Vivienda paradojal
El hecho que desde los años noventa se pasara de una inversión de 120.000.000 millones de dólares anuales para viviendas a una inversión de 60.000.000 (promedio) a la fecha, coincide exactamente con el hecho de que los empresarios beneficiados con la creación del Ministerio de Vivienda dejaran de aportar el 1% correspondiente al salario de los trabajadores al Fondo Nacional de Vivienda que se componía de un 2% en el cual el trabajador aportaba el 1% restante.
Durante más de una década sólo el bolsillo del trabajador aportó el 1%, que fue destinado en un porcentaje muy alto al beneficio de las empresas constructoras, mientras decenas de miles de trabajadores emigran a los asentamientos.
Pagamos y aportamos para ser más pobres.
La construcción nefasta de núcleos básicos evolutivos (32 m2) con costos superiores a U$S 20.000 c/u, dio pié a una industria de producción mercantil de viviendas lucrativa y exitosa, que dejó afuera del acceso a la mitad de la población del Uruguay.
Vaya paradoja, con el dinero de los trabajadores se dejó afuera a éstos, con un Ministerio creado para atender a las capas mas bajas.
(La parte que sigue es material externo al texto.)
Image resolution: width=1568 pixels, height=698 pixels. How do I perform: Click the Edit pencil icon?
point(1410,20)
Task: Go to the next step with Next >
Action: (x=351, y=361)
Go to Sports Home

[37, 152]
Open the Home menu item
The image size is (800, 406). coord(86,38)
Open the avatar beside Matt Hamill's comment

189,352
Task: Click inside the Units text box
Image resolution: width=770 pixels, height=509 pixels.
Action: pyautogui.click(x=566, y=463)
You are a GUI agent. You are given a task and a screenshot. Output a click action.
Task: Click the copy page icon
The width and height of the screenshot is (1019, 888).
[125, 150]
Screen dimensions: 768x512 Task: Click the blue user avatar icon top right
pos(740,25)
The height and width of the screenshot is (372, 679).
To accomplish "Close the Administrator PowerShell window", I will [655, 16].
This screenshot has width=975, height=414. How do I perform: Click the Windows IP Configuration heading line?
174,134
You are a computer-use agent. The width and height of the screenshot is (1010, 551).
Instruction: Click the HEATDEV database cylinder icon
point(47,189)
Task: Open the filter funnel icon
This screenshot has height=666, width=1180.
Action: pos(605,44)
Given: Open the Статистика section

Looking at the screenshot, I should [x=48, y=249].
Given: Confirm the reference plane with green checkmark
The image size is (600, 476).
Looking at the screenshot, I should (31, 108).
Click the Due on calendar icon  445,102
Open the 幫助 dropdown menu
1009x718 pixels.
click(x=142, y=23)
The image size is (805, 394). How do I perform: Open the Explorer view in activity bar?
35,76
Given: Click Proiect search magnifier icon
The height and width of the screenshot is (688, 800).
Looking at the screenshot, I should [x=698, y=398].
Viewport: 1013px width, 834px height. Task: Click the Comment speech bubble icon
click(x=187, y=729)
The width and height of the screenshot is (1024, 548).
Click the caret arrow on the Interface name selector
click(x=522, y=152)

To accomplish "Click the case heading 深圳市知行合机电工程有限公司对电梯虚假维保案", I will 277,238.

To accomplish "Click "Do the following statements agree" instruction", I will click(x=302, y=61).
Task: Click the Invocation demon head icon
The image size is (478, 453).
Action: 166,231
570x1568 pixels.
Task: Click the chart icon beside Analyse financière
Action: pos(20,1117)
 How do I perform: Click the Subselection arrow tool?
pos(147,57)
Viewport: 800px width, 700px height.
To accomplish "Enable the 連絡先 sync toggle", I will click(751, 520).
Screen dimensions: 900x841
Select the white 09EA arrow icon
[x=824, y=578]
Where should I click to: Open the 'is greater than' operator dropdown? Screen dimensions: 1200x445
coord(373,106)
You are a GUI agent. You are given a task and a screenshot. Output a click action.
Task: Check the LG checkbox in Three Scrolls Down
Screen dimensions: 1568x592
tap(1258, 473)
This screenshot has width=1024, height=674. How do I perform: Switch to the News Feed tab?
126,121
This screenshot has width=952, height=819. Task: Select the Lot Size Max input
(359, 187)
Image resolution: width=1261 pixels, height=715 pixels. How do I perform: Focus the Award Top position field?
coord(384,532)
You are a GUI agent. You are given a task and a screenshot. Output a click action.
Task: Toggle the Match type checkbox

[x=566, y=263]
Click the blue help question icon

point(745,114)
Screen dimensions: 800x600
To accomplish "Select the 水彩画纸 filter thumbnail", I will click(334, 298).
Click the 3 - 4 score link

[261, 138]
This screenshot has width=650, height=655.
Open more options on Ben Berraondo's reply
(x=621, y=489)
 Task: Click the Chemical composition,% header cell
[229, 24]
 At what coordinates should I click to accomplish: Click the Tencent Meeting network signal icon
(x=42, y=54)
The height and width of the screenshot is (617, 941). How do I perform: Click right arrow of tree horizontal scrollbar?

Esto fue la extensión de lo público a lo privado, subsidios a los ladrillos y no a la gente que habitaba en ellos.
Este agujero negro, este pozo, esta llaga social fue hecha desde arriba, desde el poder económico que ubicaba a nuestro país en el segundo lugar en el Mundo detrás de Turquía en el ranking de la deuda externa.
Según Galeano lo único que se hace de arriba para abajo es un pozo, todo lo demás es de abajo para arriba.
Por ello, por no creer en falsos profetas y en el «arriba», fue que contribuimos a torcer esta paradoja y pudimos, al finalizar este primer período de gobierno, construir el doble de lo que construimos anteriormente, y convencidos estamos de continuar por la misma senda dado la sensibilidad hacia el tema por parte de nuestro compañero presidente José Mujca y su convicción de los valores que genera el trabajo, la ayuda mutua, la solidaridad y el combate al individualismo, al egoísmo y a la pobreza.
Nuestra ayuda mutua la definimos como el aporte directo de la mano de obra de las familias cooperativas; no es un castigo, no es una imposición, es la esencia.
En las primeras cooperativas a fines de 1800 rezaban carteles en las entradas de sus obras «aquí se asocia trabajo» con la filosofía del obrero artesano que «movía sus ideas al ritmo que movía sus manos».
No todo es dinero; en el barrio Marconi se invirtieron mas de 70.000.000 de dólares en las últimas dos décadas y el resultado social es nulo y perverso, fue hecho al estilo «llave en mano», de arriba para abajo, el Estado le entregaba la llave, había una mano arriba y otra abajo, una oprimía a la otra así como una era exprimida para otros.
Hay que tener recursos con que construir pero más importante es cómo nos organizamos para construir y esto debe ser con sinergia, construir casas y grupos humanos paralelamente, construcción edilicia y construcción social.
Se me ocurre que esa sinergia debe ser como me la explicó el ingeniero Ricardo Canece (Paraguayo) que decía:
«Sinergia es como el hecho que produce una mamá amamantando a su bebé, lo abraza, lo protege, lo abriga, le da seguridad, amor, cariño, así como lo nutre, lo alimenta y lo hace crecer».
A la paradoja neoliberal es hora de combatirla con el Plan Solidaridad que nos involucra a todos «aterrizando» mayor organización territorial con conciencia articuladora contrahegemónica al poder existente basado en nuevos valores.
Hoy en muchos de los barrios tildados de zonas rojas respetan a personas por su historial de «pesados» o sus «antecedentes» que no es otra cosa que temerles, en cambio en nuestros barrios cooperativos se respeta al que más trabaja, al más solidario, al mejor compañero, al más desinteresado, que son los que dan lo mejor que tienen para recibir lo mismo.
De eso se trata, revertir los valores y eso se hace haciendo camino al andar, pues no van muy lejos los de adelante sin los de atrás; sin paradojas.